Com ira misturada às lágrimas, ela não conseguira responder, e Sam adiantou-se a dizer que ela só estava assustada.

— Cheguei antes deles podê fazê mais estrago na rôpa dela.

— Você é um bom rapaz, Sam, e não esquecerei o que fez. Se houver qualquer coisa que puder fazer por você...

— Sim, sinhô, vosmecê pode me mandá pra Tara, o mais rápido que pudé. Os ianque tão trás de eu.

Frank ouviu aquela declaração também com calma e não fez perguntas. Estava com a mesma expressão que tinha na noite em que Tony batera à porta, como se aquele fosse um assunto exclusivamente masculino e que exigia um mínimo de palavras e emoções.

— Vá para a charrete. Vou mandar Peter levá-lo até Rough and Ready agora. Você pode se esconder no mato até de manhã e depois pegar o trem para Jonesboro. Será mais seguro... Agora, querida, pare de chorar. Está tudo acabado e você não se machucou. Srta. Pitty, pode me emprestar seus sais aromáticos? E Mammy, pegue um taça de vinho para a Sra. Scarlett.

Scarlett tivera um novo acesso de choro, desta vez eram lágrimas de raiva. Queria consolo, indignação, ameaças de vingança. Até preferiria que ele a atormentasse, dizendo que isso era exatamente o que tinha lhe avisado que iria acontecer... qualquer coisa menos aceitar tudo de modo natural e tratar o perigo pelo qual ela passara como um episódio menor. Ele foi bom e gentil, é claro, mas de modo distante, como se tivesse algo muito mais importante em mente.

E esse algo importante se revelara ser uma reuniãozinha de política.

Ela mal pôde acreditar quando ele lhe disse que trocasse de roupa e ficasse pronta para que ele a acompanhasse à casa de Melanie. Ele devia saber quanto a experiência fora angustiante, devia saber que não estava com vontade de ficar na casa de Melanie quando seu corpo cansado e seus nervos à flor da pele imploravam pelo conforto de uma cama e cobertores... com um tijolo quente que lhe amortecesse os dedos dos pés e um chocolate quente que lhe acalmasse os temores. Se ele realmente a amasse, nada o teria forçado a deixá-la justo naquela noite. Ele teria ficado em casa, segurado sua mão, dizendo que morreria se algo tivesse acontecido. E, quando ele voltasse para casa e estivessem a sós, ela certamente lhe diria isso.

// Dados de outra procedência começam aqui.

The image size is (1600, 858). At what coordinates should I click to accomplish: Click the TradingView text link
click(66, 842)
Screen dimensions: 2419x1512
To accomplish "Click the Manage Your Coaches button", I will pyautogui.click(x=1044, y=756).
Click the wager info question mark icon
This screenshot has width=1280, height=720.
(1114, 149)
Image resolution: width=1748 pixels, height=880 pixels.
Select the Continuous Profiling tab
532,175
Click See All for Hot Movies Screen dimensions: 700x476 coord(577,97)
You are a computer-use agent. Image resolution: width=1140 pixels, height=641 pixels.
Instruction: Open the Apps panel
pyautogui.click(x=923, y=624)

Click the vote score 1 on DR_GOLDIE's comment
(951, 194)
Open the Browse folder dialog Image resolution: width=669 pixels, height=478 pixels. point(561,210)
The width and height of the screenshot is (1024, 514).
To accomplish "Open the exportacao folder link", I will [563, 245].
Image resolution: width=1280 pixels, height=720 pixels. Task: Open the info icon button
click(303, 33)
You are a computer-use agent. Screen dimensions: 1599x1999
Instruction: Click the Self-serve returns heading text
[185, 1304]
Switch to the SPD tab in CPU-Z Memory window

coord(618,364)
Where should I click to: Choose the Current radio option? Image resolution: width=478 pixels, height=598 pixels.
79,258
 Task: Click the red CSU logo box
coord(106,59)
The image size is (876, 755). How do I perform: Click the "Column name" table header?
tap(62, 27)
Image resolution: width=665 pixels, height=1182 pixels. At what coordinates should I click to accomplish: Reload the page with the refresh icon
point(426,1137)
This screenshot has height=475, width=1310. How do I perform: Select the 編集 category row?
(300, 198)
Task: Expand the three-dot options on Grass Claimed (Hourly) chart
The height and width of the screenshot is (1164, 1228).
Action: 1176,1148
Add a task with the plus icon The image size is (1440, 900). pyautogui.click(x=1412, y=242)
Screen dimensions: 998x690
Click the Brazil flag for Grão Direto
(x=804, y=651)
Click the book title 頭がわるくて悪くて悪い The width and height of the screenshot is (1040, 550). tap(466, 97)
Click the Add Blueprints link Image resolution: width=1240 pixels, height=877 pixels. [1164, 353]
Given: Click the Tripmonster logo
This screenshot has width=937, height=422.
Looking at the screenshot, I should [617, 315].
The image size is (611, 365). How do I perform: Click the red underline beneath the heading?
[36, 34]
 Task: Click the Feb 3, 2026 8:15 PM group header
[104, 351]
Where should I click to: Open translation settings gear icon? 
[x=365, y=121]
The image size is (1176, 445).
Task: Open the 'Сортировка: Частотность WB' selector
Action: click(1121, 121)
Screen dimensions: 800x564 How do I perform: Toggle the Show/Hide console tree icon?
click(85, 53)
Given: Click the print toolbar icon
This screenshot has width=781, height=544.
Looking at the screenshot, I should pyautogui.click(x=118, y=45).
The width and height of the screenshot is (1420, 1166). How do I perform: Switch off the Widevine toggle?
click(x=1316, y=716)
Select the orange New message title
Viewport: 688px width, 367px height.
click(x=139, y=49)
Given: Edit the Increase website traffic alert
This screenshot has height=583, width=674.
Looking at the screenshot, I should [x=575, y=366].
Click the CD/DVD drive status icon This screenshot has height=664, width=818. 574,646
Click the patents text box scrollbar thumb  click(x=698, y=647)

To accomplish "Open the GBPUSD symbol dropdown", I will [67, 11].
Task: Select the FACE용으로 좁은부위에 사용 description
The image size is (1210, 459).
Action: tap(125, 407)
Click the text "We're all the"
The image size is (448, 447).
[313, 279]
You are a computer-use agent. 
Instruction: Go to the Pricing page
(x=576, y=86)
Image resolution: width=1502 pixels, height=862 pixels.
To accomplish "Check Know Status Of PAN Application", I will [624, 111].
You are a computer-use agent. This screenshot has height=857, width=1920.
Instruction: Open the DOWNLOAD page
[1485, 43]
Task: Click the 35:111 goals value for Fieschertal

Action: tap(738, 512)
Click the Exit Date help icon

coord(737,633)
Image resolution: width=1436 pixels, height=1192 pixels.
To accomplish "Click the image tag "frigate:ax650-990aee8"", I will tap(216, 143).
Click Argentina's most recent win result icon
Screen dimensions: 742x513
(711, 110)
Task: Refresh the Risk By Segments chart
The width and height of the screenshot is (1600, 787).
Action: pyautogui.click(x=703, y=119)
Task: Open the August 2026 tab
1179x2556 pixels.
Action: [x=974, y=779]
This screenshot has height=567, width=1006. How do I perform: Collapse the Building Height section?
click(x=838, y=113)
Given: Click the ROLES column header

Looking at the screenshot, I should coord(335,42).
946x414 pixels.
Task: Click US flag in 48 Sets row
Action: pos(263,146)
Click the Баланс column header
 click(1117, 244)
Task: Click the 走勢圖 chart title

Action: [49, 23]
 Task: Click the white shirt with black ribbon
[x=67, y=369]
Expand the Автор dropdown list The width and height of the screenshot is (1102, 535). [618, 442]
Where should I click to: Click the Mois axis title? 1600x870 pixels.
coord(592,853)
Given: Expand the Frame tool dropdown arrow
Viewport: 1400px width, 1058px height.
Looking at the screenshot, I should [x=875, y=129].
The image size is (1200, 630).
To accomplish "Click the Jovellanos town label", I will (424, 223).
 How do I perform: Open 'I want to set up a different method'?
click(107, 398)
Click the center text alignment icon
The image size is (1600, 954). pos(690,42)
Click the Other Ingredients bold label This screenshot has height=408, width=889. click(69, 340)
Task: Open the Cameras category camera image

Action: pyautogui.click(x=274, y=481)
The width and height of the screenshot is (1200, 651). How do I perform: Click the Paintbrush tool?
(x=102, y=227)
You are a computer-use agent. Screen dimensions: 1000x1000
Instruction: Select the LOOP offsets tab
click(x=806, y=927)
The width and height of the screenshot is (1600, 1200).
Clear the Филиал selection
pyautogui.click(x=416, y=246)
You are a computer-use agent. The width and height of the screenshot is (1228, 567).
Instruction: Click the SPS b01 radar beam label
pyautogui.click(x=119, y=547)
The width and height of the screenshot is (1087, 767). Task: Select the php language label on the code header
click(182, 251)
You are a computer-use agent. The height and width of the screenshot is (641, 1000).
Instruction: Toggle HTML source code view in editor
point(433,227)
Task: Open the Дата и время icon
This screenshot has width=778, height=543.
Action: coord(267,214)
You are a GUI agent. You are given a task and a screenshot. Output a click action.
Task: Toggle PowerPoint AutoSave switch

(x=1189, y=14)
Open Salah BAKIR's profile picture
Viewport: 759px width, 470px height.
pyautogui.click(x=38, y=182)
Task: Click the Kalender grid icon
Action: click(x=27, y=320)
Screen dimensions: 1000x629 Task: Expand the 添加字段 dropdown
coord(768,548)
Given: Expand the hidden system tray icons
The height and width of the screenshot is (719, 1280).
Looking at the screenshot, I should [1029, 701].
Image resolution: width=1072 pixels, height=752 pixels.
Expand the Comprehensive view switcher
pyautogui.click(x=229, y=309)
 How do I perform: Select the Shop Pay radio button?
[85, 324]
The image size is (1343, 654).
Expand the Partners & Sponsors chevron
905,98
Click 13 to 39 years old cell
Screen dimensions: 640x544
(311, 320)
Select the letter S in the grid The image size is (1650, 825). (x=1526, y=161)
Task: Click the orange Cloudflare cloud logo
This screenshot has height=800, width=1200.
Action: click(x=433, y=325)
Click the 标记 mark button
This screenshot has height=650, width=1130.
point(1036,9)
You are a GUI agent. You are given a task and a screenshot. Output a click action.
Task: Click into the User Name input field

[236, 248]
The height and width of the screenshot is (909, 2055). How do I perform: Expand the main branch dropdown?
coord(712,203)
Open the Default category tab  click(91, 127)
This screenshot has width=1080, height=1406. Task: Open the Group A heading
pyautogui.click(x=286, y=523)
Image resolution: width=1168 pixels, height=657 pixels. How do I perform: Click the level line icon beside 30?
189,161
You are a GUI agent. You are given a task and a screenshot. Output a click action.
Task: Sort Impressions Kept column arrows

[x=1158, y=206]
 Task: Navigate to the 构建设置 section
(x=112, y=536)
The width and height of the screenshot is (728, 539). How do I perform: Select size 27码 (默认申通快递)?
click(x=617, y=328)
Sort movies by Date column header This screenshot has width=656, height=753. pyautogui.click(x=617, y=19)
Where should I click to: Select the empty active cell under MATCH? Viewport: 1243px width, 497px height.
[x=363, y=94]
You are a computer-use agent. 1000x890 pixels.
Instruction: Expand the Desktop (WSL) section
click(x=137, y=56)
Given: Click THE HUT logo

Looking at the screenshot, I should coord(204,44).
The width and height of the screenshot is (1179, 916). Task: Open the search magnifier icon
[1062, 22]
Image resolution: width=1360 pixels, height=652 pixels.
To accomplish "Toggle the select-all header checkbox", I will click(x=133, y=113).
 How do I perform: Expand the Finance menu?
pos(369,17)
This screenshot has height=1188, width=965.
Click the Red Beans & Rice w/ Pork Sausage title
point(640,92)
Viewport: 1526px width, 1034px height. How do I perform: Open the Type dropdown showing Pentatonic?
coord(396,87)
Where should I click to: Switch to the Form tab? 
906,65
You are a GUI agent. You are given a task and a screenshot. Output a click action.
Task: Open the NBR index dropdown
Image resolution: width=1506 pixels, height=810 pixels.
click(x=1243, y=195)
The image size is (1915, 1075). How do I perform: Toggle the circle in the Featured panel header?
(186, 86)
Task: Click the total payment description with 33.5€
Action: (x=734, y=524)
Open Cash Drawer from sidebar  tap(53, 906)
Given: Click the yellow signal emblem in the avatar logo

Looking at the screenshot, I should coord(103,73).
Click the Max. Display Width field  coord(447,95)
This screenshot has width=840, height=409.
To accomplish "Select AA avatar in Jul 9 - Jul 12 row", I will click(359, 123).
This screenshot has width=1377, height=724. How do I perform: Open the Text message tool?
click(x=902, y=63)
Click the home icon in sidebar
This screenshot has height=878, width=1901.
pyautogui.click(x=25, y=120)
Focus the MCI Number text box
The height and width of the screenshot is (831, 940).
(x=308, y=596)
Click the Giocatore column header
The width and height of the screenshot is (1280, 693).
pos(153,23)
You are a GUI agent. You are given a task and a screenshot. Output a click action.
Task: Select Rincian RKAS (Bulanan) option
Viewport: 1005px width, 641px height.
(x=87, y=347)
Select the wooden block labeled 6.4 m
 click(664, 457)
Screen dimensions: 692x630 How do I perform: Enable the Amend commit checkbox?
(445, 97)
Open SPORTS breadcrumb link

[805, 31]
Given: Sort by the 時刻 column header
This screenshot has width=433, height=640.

A salinha de Melanie estava serena como de costume nas noites em que Frank e Ashley saíam e as mulheres ficavam reunidas para costurar. O cômodo estava quente e alegre com a luz do fogo aceso na lareira. O lampião sobre a mesa lançava uma luz amarelada nas quatro cabeças inclinadas sobre os trabalhos de agulha e linha. Quatro saias estavam modestamente acomodadas e oito pezinhos descansavam confortáveis em almofadas. Pela porta aberta do quarto, ouvia-se a respiração tranquila de Wade, Ella e Beau. Archie, sentado em um banco diante da lareira, as costas para o fogo, o rosto protuberante por causa do naco de fumo, desbastava diligentemente uma lasca de lenha. O contraste entre o homem sujo e peludo e as quatro damas caprichosas e meticulosas era tão grande como seria a de um velho cão de guarda malvado com quatro filhotes de gato.

A voz suave de Melanie, tocada pela indignação, falava sobre os recentes acessos temperamentais das Damas Harpistas. Incapazes de concordar com o Gentlemen's Glee Club quanto ao programa para o próximo recital, as damas tinham esperado por Melanie naquela tarde para anunciar sua completa retirada do Círculo Musical. Exigiram toda a sua diplomacia para dissuadi-las da decisão.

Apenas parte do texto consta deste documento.